I imagine that your extensive experience with American teens stands you in good stead to comment on the validity of what may have been the teen's religious experience. Or maybe not... You do have that experience, don't you? Or are you imputing?

Historical facts are facts. There is no "art" in saying that General X commanded a battle at Location Y during War Z, or that millions of Jews, among other "undersirables," were murdered by the Nazi reginem in WW2.

TJM said...

Fr.

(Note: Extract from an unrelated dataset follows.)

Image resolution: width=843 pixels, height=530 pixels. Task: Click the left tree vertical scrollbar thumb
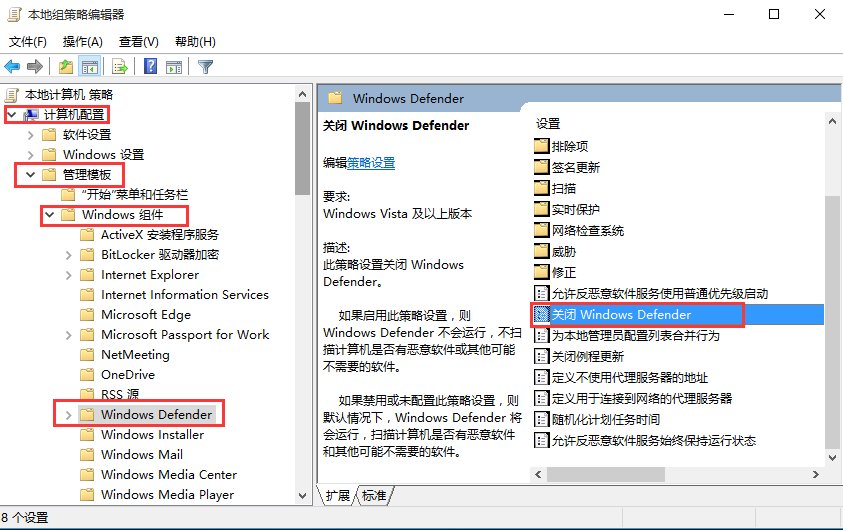point(303,148)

K,

You don't respond to me because I state facts which burst your delusions about the Church, whether its the fact that the OF is a failure and no priest should be voting for a Party which raises funds, proudly saying they are being used to preserve the right of women to commit infanticide. If Catholics had witheld their support from the Democrats, I think the Democrats would have changed their tune very quickly. Besides, the Democrats do not do anything for the poor or the common man, other than keeping them poor and dependent on government. Why is Obama living in Martha's Vineyard, rather than being back on the south side of Chicago where he could make a difference!

John Nolan said...


I have studied and taught history all my life, and have two degrees in the subject. Please don't insult me by stating the obvious.

I don't know the student concerned, and I doubt if you do either. I still teach teenagers, however. In judging his (or her) reactions, I would be inclined to err on the side of charity. Unless American teens are a breed apart from teens generally, I believe they could distinguish between a Mass and a pop concert (unless, of course, they attend the Novus Ordo in a progressive parish).

That said, I strongly suspect that the main target of your diatribe was not the hapless teenager, but the classic Roman Rite.

Fr. Michael J. Kavanaugh said...

John - I made no comment about the ability of a teen to distinguish between a mass and a pop concert. PLAINLY I made no such comment, and someone with TWO degrees in history ought to be able to apprehend that.

I DID comment on the reaction - NOTE: THE REACTION - of the teen Fr. ALLAN McDonald mentioned.

Because you failed to understand that nature of my comment, you surmise that I am attacking the "classic Roman Rite." You are wrong.

John Nolan said...


If you gave more thought to the implications of what you write, and if your use of English were less ham-fisted, you would not have to justify yourself retrospectively by claiming that you have been misunderstood. You haven't been, and your stock defence is tiresomely predictable.

Fr. Michael J. Kavanaugh said...

John, for a person with TWO degrees, you capacity for understanding the written word is sadly sub-par.

Fr. Michael J. Kavanaugh said...

John, and with TWO degrees, it is not even remotely possible, at least in your own self-perception of course, that your understanding is lacking.

And you accuse me of being smug?

John Nolan said...


It doesn't require a Master's degree to understand the gist of your argument (such as it is), although someone who can write such gems as 'historical facts are facts', 'a history of an historical event' and 'personal memories of reactions to facts' perhaps needs to express himself more clearly. Clue: the first two are tautological and the third assumes that the facts are established.

Since you always want to have the last word (a decidedly feminine trait), toddle off and compose a response. Don't forget the typos and capitalization (internet shouting). And when I don't reply, having had enough of your tendentious nonsense, don't be tempted to apply the legal maxim 'qui tacet, consentire videtur'.

Fr. Michael J. Kavanaugh said...

Oh, no, John has said that I exhibit "feminine traits!" What am I to do? I know, I'll slip into a very feminine Victorian depression and eat feminine bonbons while draped over the end of my decidedly feminine fainting couch

What a childish way to express disagreement.

Be that as it may (such as it is), you can smugly blame your own deficincies or anyone and everyone, since that makes you feel superior. Why not sign up at the Paddington Institute and add another "degree" to your overcompensation repertoire.

Servimus Unum Deum said...

Hahahahahhaah!!!! Father Kavanaugh’s response is hilarious! I may not agree always with his left leanings here but no one can’t say he’s on point with his witty barbs against Radical Traditonalists! This made my day.